§ **Material for the task**
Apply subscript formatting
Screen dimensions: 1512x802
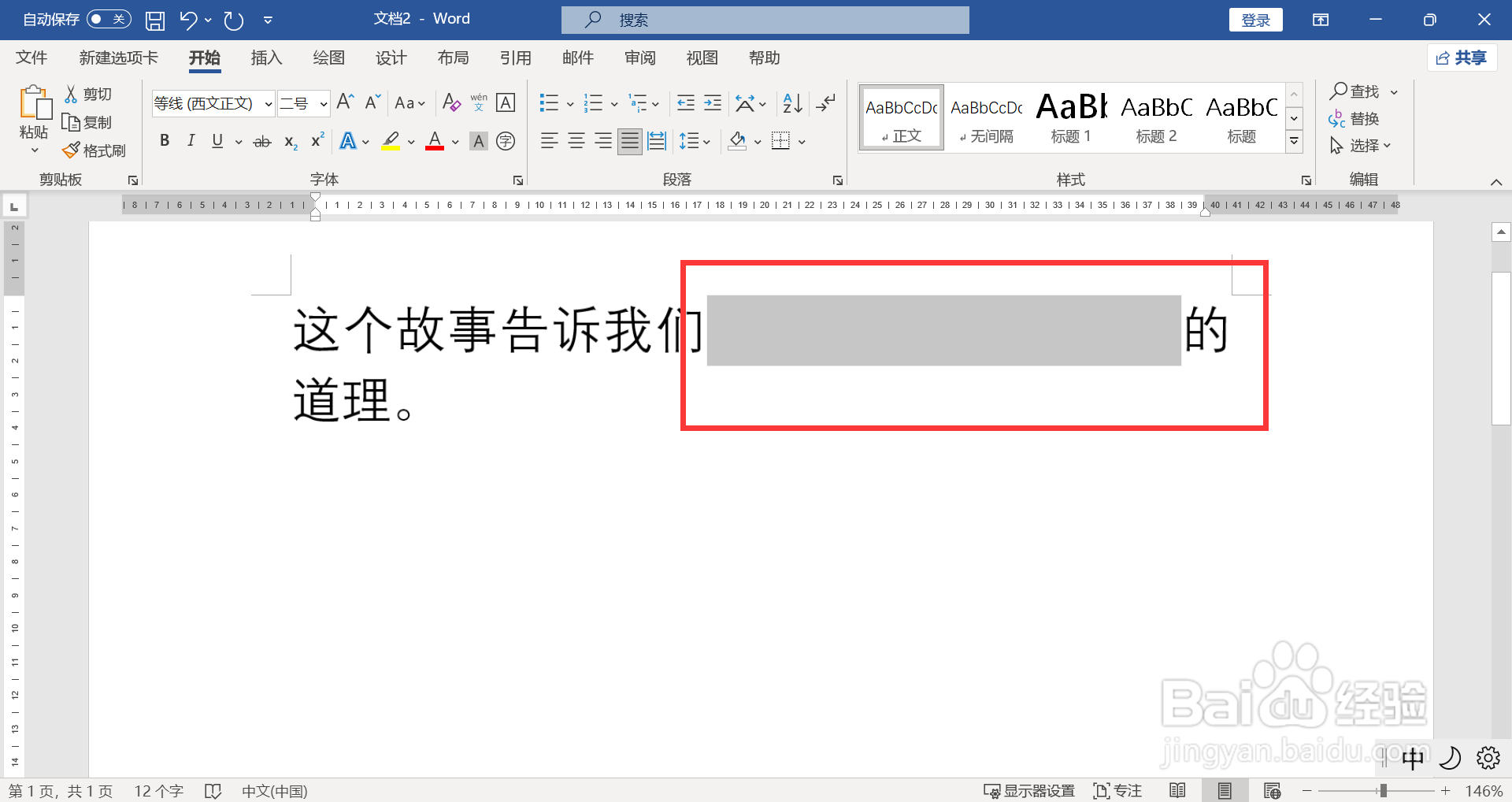point(289,142)
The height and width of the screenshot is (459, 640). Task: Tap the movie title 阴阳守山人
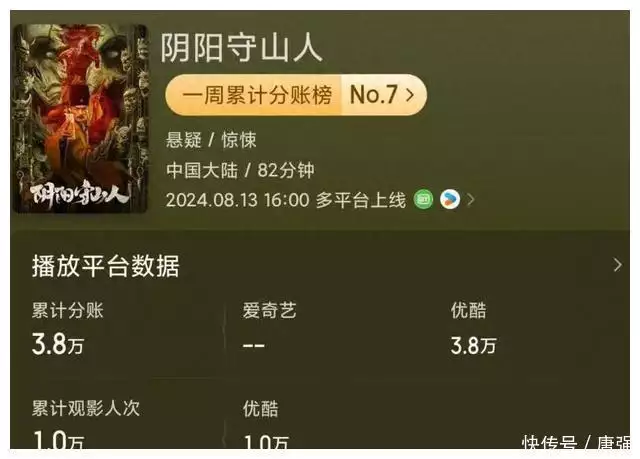coord(241,48)
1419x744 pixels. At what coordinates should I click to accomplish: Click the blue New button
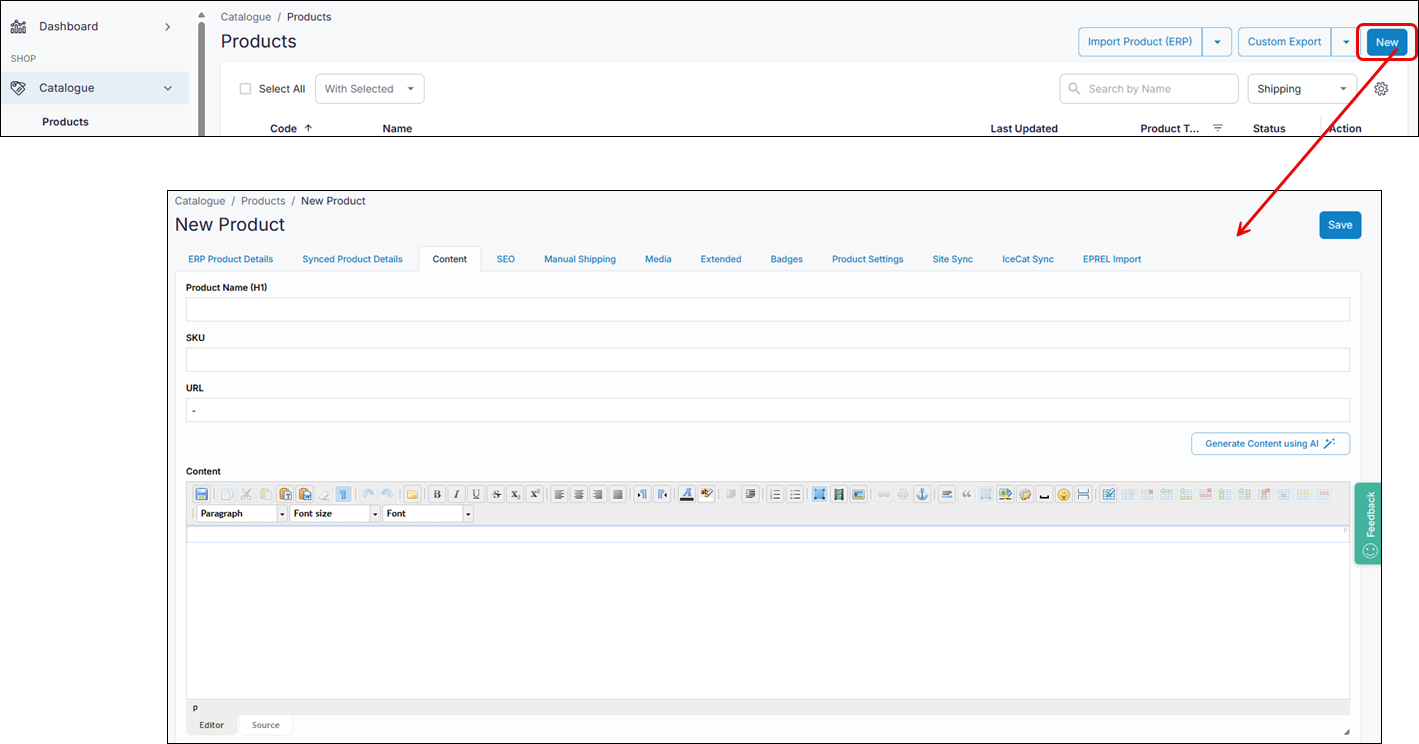click(1387, 42)
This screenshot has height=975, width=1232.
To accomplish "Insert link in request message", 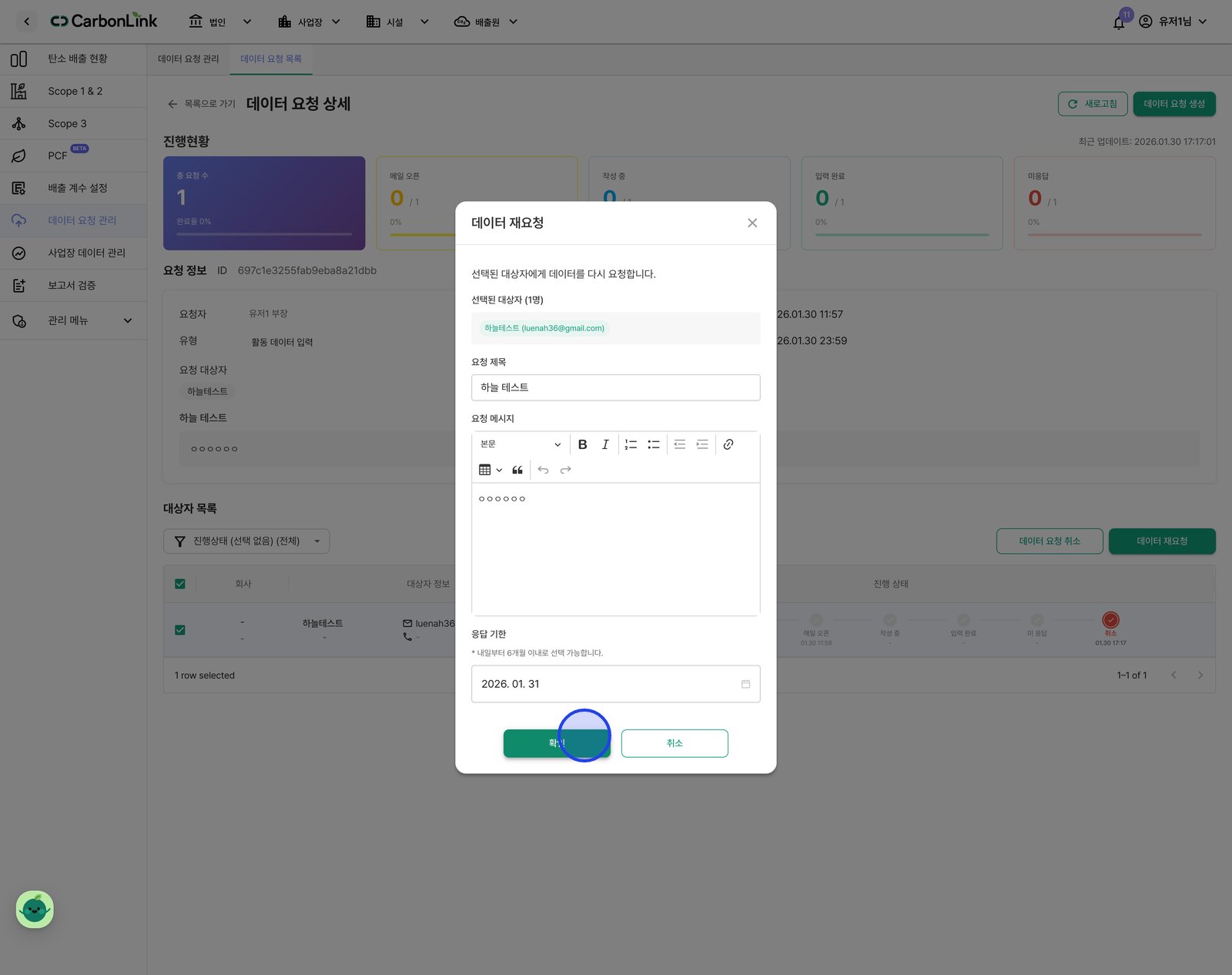I will (728, 444).
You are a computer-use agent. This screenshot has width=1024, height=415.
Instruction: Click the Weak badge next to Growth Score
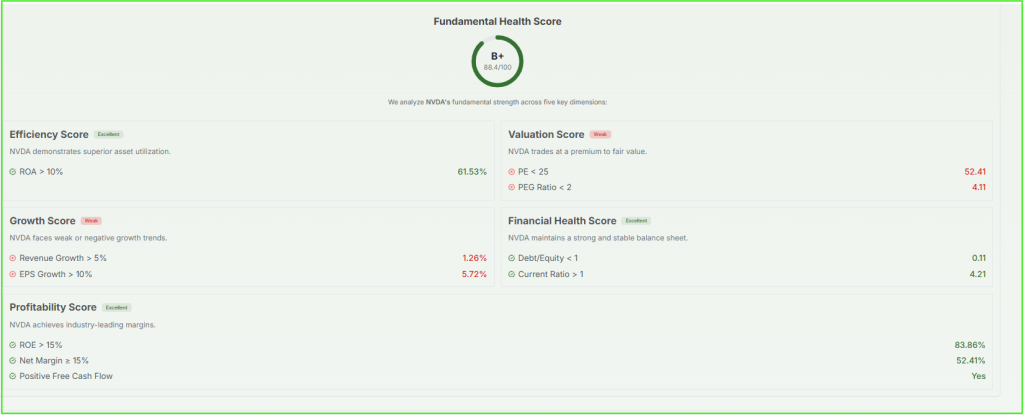[x=91, y=221]
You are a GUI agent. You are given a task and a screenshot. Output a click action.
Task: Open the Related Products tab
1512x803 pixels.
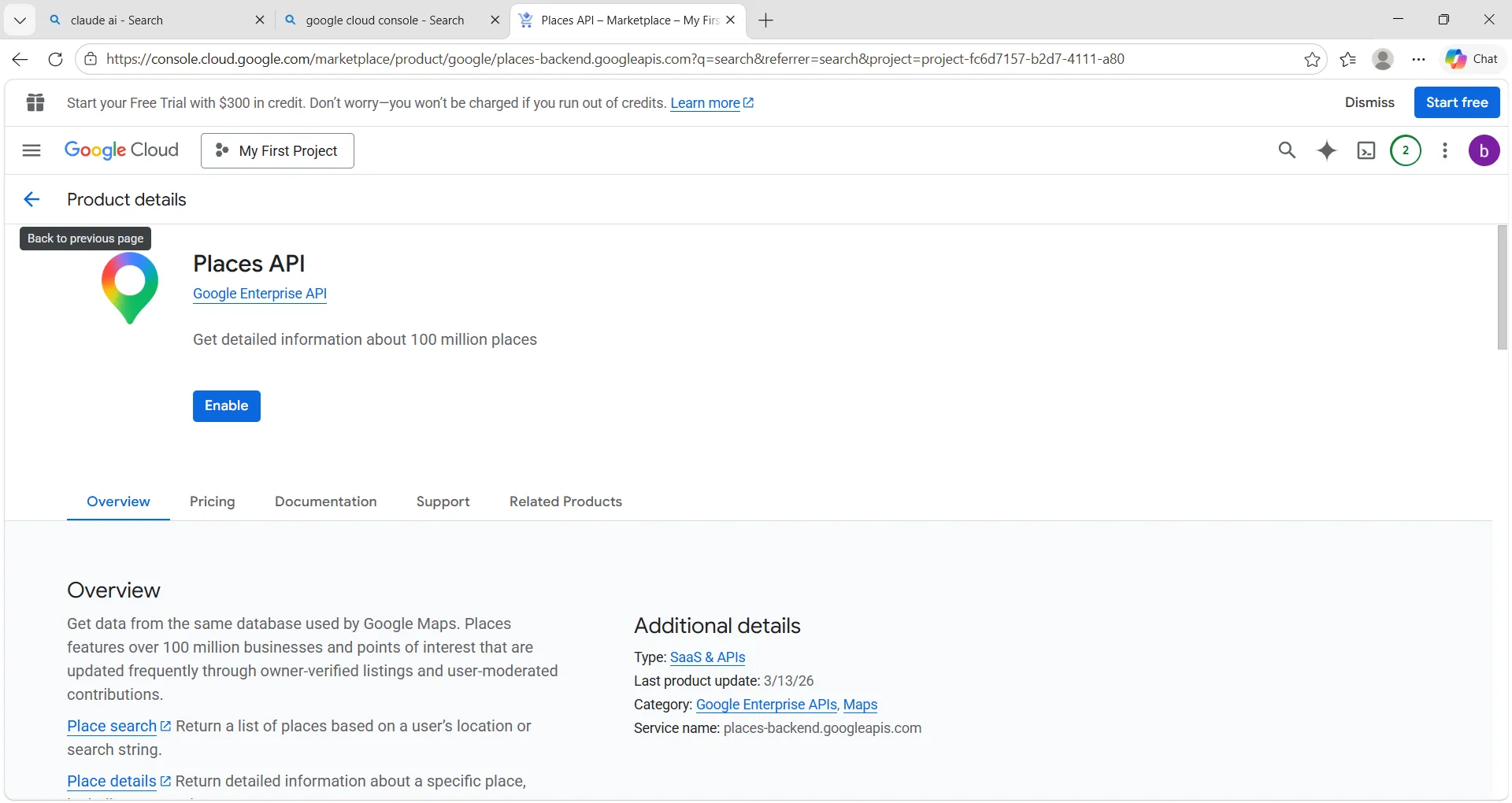click(565, 501)
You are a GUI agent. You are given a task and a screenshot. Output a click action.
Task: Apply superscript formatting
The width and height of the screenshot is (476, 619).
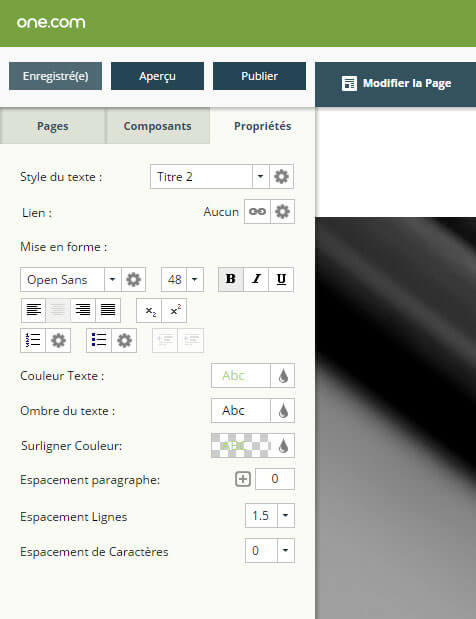pyautogui.click(x=174, y=311)
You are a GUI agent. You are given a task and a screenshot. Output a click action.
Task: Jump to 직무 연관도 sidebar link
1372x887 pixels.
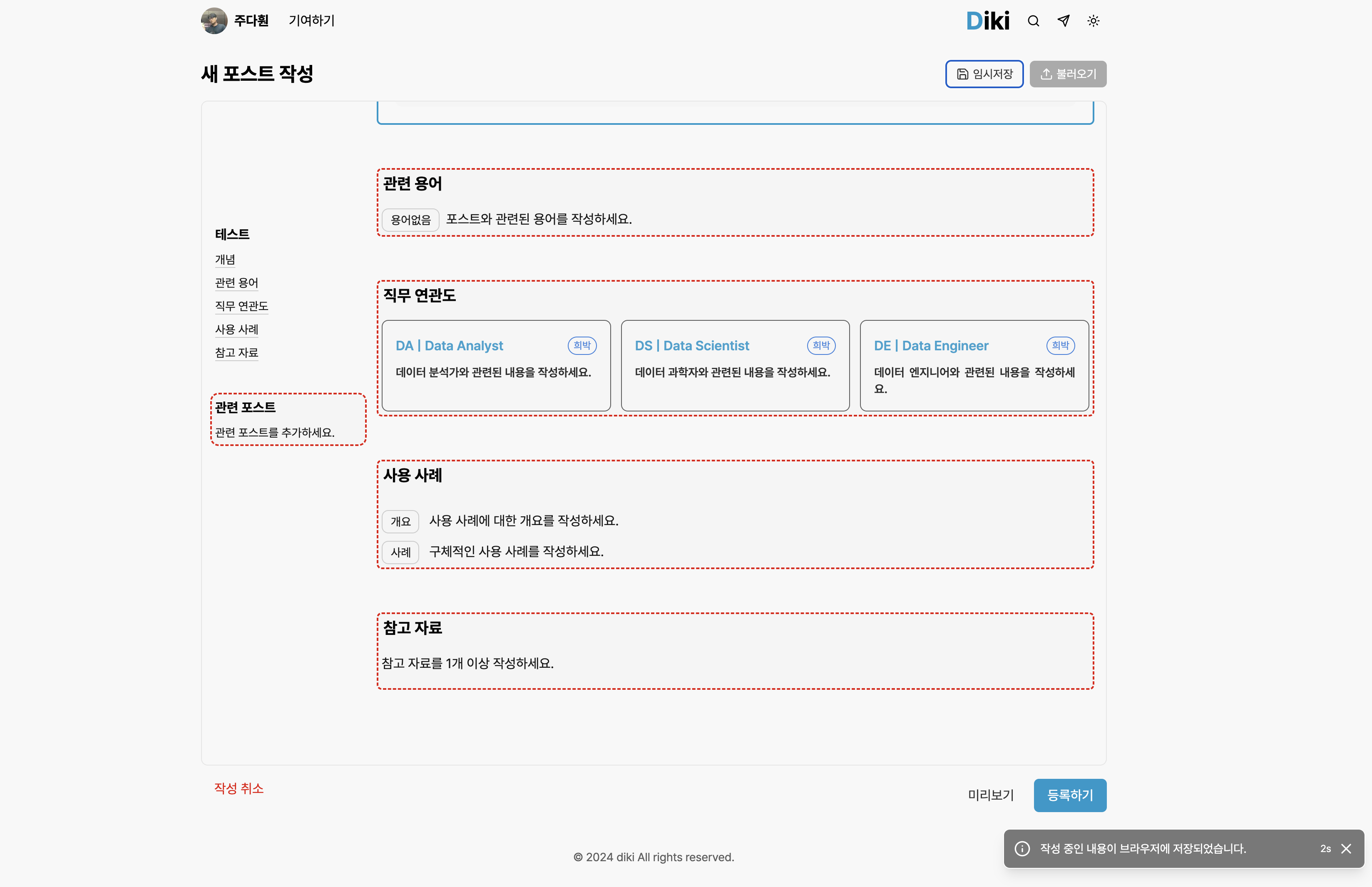click(x=241, y=306)
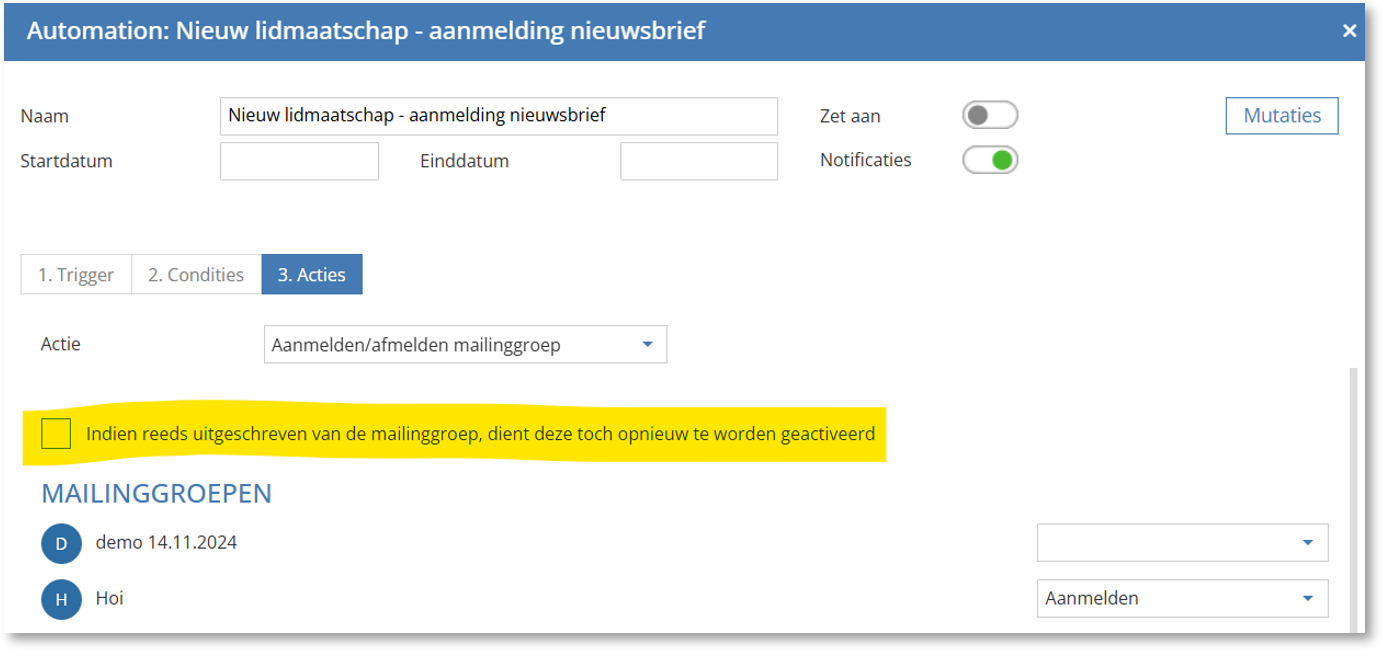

§ **Exercise brief**
Pick out each line in the entries above that contains the word "height", and copy those lines.

§ **Response to the exercise**
The height and width of the screenshot is (459, 640). Task: Tap the movie title 阴阳守山人
This screenshot has height=975, width=1232.
You are a computer-use agent. This screenshot has width=1024, height=415.
The width and height of the screenshot is (476, 619).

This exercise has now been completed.